A month before trial, Nilson filed a motion for appointment of an attorney ad litem which was heard a week before trial. The motion was denied because the trial court concluded the AAL was unnecessary because the parties were well represented by counsel and the court would be able to get “the whole story” through them at trial.

At bench trial, Jessica was the only witness to testify on relevant issues and, based on the foregoing, asked that Nilson be denied any visitation. Nilson was called by Jessica, but he pleaded the Fifth. Nilson did not call any witnesses and did not submit any evidence in support of his argument for visitation with his children. The trial court ordered Nilson could have 32 hours per month of supervised visits.

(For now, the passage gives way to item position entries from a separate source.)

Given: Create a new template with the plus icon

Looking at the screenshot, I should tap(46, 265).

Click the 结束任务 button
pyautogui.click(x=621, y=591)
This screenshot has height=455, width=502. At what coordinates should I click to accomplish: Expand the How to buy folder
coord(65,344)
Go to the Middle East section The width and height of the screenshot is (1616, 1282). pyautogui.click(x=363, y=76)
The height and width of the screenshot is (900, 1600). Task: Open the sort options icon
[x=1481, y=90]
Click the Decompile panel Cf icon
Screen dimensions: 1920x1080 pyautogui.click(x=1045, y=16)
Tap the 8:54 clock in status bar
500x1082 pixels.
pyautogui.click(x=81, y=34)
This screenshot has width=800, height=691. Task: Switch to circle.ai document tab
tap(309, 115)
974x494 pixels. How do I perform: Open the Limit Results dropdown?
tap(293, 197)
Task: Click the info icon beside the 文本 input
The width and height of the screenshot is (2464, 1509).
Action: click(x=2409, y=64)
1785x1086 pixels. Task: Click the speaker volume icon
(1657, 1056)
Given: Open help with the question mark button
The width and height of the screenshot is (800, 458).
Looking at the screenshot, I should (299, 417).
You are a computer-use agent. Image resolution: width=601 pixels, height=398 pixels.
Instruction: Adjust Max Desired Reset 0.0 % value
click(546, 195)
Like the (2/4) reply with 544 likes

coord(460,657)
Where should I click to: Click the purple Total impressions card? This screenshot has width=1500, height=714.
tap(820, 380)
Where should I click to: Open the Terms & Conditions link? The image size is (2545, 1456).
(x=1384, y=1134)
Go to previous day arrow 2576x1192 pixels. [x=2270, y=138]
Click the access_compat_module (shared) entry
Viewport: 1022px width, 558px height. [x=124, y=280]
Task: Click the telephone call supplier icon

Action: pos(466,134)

Nilson’s sole issue on appeal is whether the trial court erred by denying his request to appoint an AAL. The Court of Appeals noted the decision to do so is discretionary and the trial court stated it believed it would be able to get “the whole story” at trial. Nilson argued on appeal that the trial court did not get the whole story at trial because of his inability to testify due to “pending criminal charges” and “exercising his Fifth Amendment rights.” He further argues that there was no expert psychological testimony and that an AAL “could have bridged that gap.”

Kudos to the Court of Appeals for treating this as a serious argument. I doubt I could do it. The Court of Appeals found Nilson’s argument “problematic” because 1) he did not present any testimony from himself or other witnesses, any documents, or any expert testimony of his own; and 2) he was asking the Court of Appeals to conclude the trial court erred in making a pre-trial ruling only by comparing that pre-trial ruling against the subsequent trial, which is improper. In short, the Court of Appeals found the trial court based its ruling on the best interest of the children and did not err.